EXERCISE
Among the lines below, copy exactly those from the one with "Click grey status" through the one with "Task: Expand the No employer on file row", counting both ends.

INFORMATION SUPPLIED
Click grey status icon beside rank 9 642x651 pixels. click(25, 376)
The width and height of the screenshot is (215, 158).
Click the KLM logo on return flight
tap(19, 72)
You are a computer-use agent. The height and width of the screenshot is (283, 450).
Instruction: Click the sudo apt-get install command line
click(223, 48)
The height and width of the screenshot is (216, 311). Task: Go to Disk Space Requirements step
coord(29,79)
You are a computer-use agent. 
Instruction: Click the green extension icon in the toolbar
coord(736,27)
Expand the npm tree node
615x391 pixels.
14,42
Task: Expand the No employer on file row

--

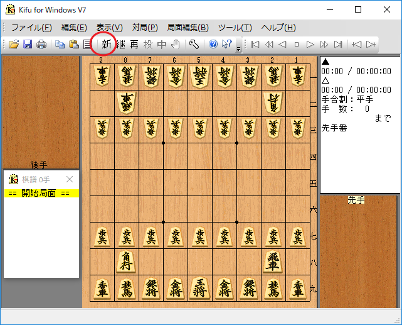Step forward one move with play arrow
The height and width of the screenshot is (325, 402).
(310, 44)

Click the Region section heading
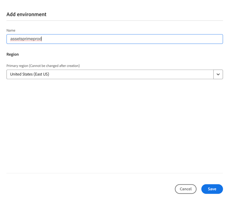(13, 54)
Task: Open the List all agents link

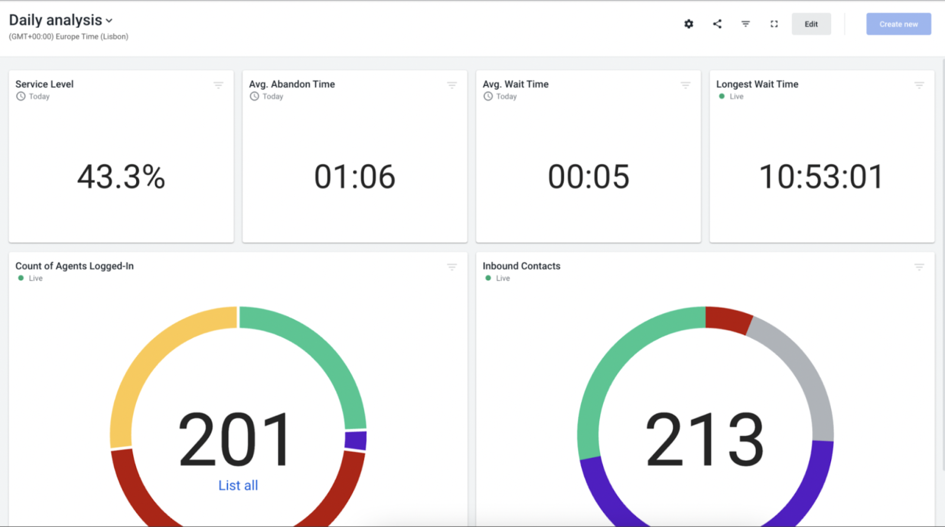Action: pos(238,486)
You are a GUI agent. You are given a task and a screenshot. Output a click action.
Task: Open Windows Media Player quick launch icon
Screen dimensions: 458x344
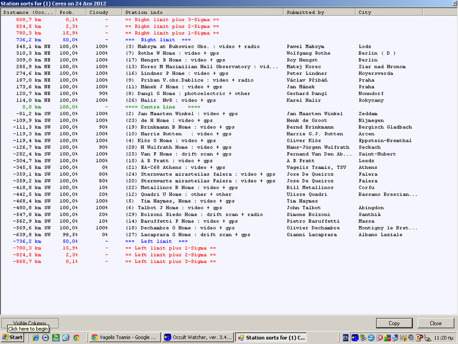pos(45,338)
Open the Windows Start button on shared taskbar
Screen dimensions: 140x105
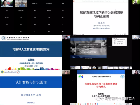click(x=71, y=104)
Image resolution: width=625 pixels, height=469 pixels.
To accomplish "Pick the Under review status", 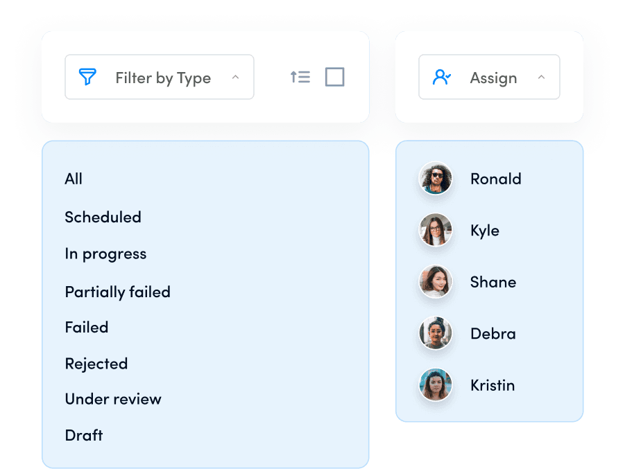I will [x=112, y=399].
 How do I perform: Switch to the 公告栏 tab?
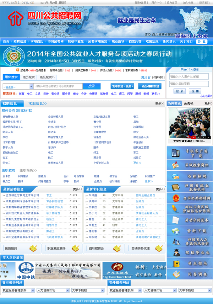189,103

...

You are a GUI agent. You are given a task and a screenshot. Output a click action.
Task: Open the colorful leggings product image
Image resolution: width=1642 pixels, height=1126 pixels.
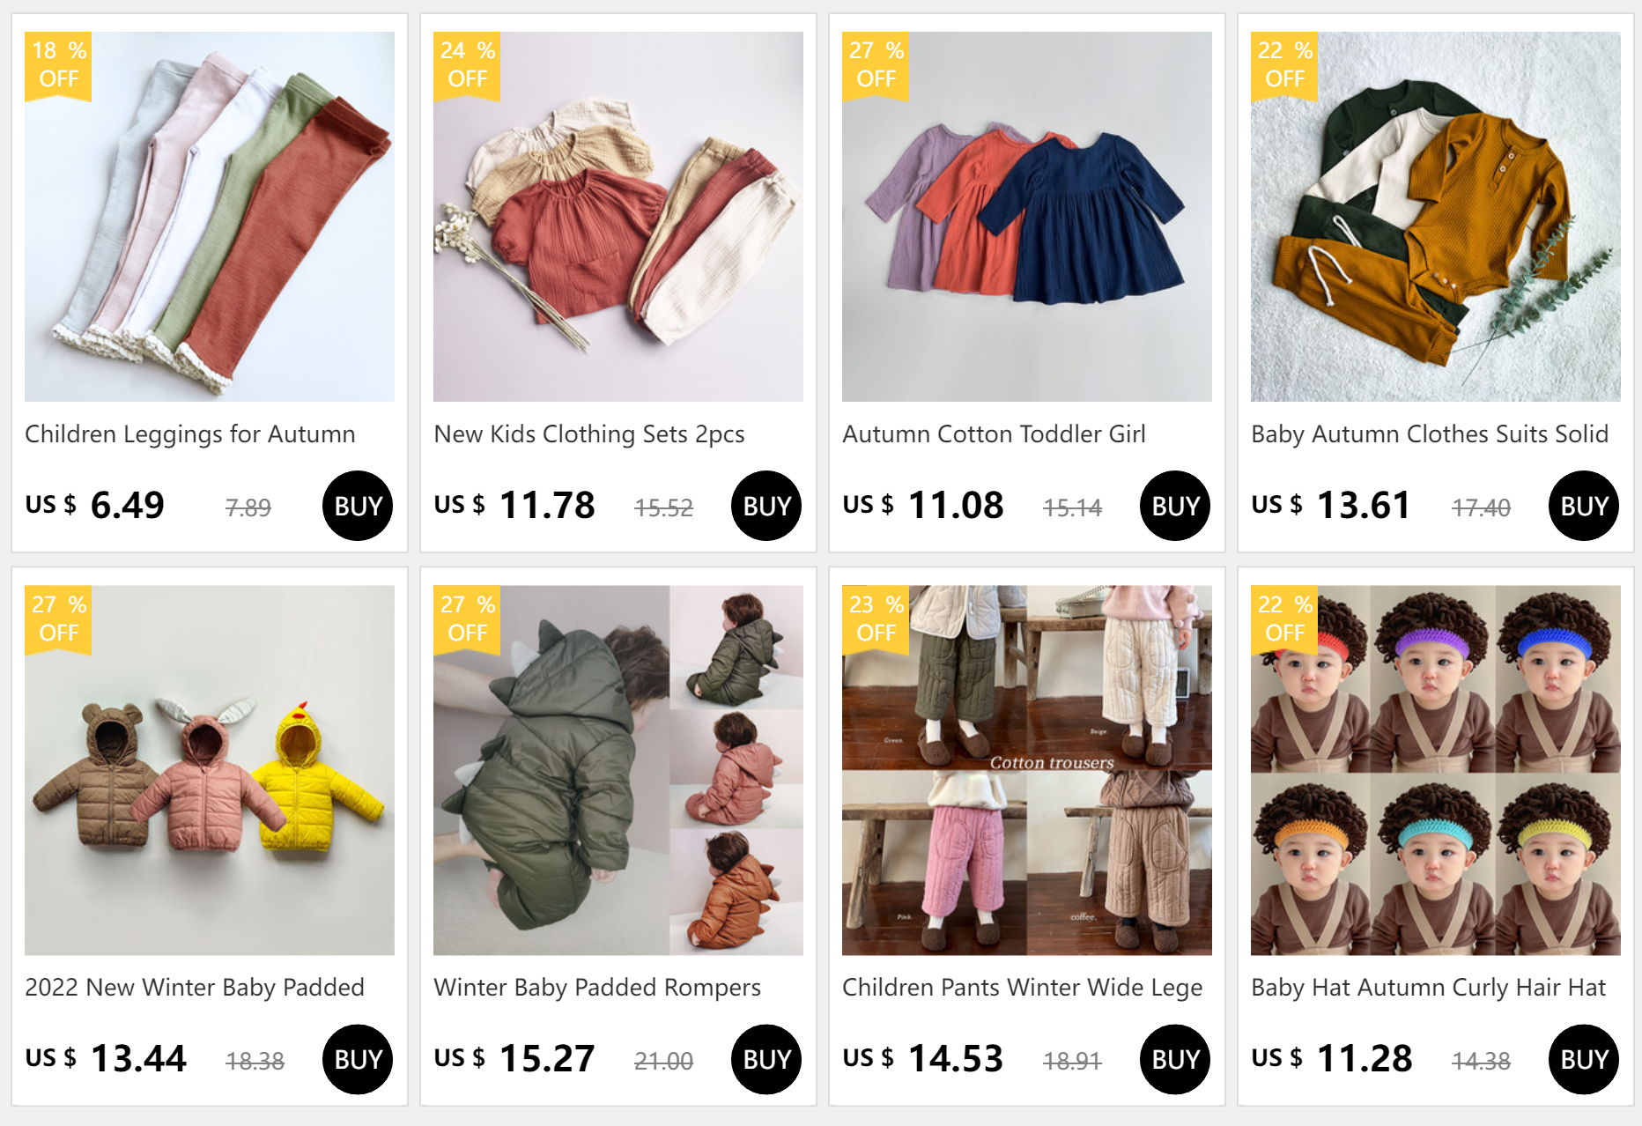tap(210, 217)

ANSWER FOR THIS EXERCISE
Click grey status icon beside rank 9 642x651 pixels. click(25, 376)
The width and height of the screenshot is (215, 158).
Click the KLM logo on return flight
tap(19, 72)
You are a computer-use agent. The height and width of the screenshot is (283, 450).
Instruction: Click the sudo apt-get install command line
click(223, 48)
The height and width of the screenshot is (216, 311). Task: Go to Disk Space Requirements step
coord(29,79)
You are a computer-use agent. 
Instruction: Click the green extension icon in the toolbar
coord(736,27)
Expand the npm tree node
615x391 pixels.
14,42
Task: Expand the No employer on file row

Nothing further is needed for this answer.